Electrical connector for flat cable

Abstract

An electrical connector includes a slot for receiving a flat electrical cable. The connector includes an elongated dielectric housing having a housing wall defining one side of the slot. A plurality of terminals are mounted in the housing, with contact portions of the terminals spaced along the housing wall and projecting into the slot. A sheet metal support is mounted on the housing and has a support wall defining an opposite side of the slot. The sheet metal support is folded back onto itself to provide a double thickness for the support wall.

Description

FIELD OF THE INVENTION

This invention generally relates to the art of electrical connectors and, particularly, to an electrical connector for terminating a flat cable, such as the end of a flat flexible cable.

BACKGROUND OF THE INVENTION

In general, an electrical connector typically includes a dielectric housing (e.g. plastic) which mounts a plurality of conductive terminals having contact portions for making electrical connection with the terminals of a complementary mating connector, with electrical wires or cables or with a variety of other electrical devices. Some electrical connectors are elongated and include slots for receiving flat electrical cables, such as the distal ends of flat flexible cables having exposed, generally parallel conductors.

One of the continuing problems with elongated electrical connectors which receive flat cables is the problem of the connector housing bowing because of the interacting forces between the cable and the resilient contact portions of the terminals spaced along the elongated cable-receiving slot. Because of an ever increasing demand for reducing the thickness or size of such flat cable connectors, there is a tendency to reduce the thickness of the outer wall which defines one side of the cable-receiving slot opposite the contact portions of the terminals. Elongating the connector or reducing the thickness of the wall leads to an undesirable reduction in the strength of the wall, because the housing typically is fabricated as a unitary structure of plastic material.

■ Supplied entries
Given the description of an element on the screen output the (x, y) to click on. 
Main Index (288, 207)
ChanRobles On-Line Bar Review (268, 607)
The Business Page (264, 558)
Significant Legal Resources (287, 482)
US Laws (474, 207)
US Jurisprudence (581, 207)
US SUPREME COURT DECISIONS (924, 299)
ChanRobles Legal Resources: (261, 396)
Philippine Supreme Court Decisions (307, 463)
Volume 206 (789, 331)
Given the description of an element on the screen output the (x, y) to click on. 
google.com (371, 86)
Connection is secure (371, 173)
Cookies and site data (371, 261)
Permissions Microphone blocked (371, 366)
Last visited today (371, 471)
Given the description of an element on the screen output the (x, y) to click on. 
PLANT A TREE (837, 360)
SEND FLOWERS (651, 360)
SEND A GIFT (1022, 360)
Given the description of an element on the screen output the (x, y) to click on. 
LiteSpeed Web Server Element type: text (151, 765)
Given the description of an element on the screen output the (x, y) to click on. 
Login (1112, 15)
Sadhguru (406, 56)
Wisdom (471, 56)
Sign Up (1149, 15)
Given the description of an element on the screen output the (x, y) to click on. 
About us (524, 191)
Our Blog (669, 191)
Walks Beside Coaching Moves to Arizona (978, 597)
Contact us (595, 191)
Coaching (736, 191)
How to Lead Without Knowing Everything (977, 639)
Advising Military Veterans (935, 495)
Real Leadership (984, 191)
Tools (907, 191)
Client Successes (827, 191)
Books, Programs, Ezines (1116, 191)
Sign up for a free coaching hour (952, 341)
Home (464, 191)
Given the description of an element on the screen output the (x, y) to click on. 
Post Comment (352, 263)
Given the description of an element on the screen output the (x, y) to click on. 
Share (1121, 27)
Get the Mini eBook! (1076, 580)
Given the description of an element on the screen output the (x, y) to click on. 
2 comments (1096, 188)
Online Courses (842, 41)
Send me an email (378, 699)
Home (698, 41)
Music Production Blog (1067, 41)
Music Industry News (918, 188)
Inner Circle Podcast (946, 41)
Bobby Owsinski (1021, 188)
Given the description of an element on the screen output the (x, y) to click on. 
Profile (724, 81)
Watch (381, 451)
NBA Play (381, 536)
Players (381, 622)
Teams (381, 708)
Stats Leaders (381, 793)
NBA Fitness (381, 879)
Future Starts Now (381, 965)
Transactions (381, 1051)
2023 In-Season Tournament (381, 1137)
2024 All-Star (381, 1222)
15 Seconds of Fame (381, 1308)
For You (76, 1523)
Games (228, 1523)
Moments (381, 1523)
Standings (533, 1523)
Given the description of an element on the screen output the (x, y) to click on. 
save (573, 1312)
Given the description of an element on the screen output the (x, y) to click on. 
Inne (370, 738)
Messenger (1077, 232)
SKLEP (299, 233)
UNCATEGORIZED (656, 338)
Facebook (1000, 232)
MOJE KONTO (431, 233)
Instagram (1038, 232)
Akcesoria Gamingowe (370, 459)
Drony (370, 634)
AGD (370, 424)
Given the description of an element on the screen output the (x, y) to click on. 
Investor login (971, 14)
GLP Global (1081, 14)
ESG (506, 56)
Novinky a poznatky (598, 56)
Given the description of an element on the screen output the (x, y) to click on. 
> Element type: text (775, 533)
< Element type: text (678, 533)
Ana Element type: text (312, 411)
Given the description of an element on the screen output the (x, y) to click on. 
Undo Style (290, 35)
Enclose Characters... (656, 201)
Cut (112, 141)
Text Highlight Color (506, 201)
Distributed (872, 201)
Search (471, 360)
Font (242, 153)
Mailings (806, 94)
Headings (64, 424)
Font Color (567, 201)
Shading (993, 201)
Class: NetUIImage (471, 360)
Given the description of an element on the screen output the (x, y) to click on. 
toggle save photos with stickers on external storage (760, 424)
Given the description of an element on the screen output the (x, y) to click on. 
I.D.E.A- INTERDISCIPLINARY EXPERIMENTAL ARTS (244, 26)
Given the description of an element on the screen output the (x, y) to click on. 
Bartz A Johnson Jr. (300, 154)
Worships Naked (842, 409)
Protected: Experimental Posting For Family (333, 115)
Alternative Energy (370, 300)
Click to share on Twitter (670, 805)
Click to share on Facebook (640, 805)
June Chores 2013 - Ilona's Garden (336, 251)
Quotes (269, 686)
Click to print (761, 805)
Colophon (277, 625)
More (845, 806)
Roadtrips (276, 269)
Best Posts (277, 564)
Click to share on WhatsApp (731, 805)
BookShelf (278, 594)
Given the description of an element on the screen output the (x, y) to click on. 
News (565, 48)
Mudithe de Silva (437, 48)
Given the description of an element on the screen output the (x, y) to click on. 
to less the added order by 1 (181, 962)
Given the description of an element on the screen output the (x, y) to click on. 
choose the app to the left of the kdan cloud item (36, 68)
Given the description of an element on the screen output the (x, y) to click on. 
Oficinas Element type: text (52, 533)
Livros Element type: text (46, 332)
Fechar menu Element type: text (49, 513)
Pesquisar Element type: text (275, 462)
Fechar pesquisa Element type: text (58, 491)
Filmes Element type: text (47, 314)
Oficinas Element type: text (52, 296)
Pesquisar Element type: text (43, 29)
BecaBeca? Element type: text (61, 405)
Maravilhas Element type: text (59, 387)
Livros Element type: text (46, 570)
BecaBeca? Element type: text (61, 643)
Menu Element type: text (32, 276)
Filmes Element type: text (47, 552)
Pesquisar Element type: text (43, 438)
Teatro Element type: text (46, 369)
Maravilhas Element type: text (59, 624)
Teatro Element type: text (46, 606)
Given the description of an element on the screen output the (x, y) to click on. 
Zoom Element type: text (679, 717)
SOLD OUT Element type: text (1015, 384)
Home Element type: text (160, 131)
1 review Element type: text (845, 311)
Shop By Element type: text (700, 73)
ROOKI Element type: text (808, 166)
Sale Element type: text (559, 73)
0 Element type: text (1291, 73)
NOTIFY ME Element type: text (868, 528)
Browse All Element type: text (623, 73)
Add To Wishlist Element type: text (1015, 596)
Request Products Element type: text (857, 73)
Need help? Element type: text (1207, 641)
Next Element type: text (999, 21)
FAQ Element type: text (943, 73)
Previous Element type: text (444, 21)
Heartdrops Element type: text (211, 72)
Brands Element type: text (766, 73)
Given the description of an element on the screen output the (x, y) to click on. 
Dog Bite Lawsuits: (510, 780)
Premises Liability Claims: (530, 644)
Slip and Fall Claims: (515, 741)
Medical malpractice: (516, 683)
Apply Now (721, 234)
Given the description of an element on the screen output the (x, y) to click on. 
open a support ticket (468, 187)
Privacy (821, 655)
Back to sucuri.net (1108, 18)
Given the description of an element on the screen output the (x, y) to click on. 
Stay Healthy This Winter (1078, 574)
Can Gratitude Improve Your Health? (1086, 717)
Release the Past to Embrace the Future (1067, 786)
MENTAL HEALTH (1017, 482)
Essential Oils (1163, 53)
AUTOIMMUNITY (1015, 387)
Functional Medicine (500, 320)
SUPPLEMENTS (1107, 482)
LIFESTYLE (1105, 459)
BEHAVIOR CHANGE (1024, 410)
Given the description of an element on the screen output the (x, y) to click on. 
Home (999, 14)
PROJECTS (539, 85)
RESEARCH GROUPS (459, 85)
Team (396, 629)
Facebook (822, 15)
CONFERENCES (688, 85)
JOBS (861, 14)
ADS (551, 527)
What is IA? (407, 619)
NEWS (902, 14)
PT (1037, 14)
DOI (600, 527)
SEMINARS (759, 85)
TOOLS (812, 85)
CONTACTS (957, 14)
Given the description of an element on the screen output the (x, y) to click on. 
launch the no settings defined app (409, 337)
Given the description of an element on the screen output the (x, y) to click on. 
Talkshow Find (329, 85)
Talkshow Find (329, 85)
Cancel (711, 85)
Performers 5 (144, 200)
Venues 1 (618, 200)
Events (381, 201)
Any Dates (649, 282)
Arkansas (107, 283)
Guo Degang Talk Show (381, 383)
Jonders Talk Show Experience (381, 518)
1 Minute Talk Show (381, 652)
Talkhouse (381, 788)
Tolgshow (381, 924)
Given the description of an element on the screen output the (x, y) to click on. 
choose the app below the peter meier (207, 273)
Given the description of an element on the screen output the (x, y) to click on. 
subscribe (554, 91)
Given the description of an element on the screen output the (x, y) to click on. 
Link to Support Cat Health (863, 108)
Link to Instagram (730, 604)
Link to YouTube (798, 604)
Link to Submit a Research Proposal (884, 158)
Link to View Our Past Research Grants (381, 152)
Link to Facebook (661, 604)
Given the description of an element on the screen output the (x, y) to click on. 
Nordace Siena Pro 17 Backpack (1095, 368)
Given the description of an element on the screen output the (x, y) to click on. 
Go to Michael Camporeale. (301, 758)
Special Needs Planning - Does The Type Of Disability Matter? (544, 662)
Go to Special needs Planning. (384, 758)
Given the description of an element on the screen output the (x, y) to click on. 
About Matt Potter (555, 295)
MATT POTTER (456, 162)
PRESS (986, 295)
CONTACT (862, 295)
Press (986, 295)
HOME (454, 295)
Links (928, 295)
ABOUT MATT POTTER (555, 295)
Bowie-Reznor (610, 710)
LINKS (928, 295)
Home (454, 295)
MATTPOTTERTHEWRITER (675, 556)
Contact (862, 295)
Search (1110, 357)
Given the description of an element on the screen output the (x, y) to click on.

■ Goal 1
Reproduce the stretch of the flat cable connector text from "This invention generally" through "generally parallel conductors.".
■ Goal 2
In the flat cable connector text, why is the sheet metal support folded back onto itself?
■ Goal 3
Carry the flat cable connector text forward from its last sentence.

■ Exercise answer 1
This invention generally relates to the art of electrical connectors and, particularly, to an electrical connector for terminating a flat cable, such as the end of a flat flexible cable.

BACKGROUND OF THE INVENTION

In general, an electrical connector typically includes a dielectric housing (e.g. plastic) which mounts a plurality of conductive terminals having contact portions for making electrical connection with the terminals of a complementary mating connector, with electrical wires or cables or with a variety of other electrical devices. Some electrical connectors are elongated and include slots for receiving flat electrical cables, such as the distal ends of flat flexible cables having exposed, generally parallel conductors.

■ Exercise answer 2
To provide a double thickness for the support wall.

■ Exercise answer 3
The present invention solves this problem by providing a two-part housing with one part being plastic and the other part being sheet metal, and with the sheet metal part defining the wall along one side of the cable-receiving slot opposite the contact portions of the terminals. The metal wall is folded back onto itself to provide a double thickness of sheet metal material along the slot.

SUMMARY OF THE INVENTION

An object, therefore, of the invention is to provide a new and improved electrical connector which includes a slot for receiving a flat electrical cable.

In the exemplary embodiment of the invention, the connector includes an elongated dielectric housing having a housing wall defining one side of the slot. A plurality of terminals are mounted in the housing, with contact portions of the terminals spaced along the housing wall and projecting into the slot. A sheet metal support is mounted on the housing and has a support wall defining an opposite side of the slot. The sheet metal support is folded back onto itself to provide a double thickness for the support wall.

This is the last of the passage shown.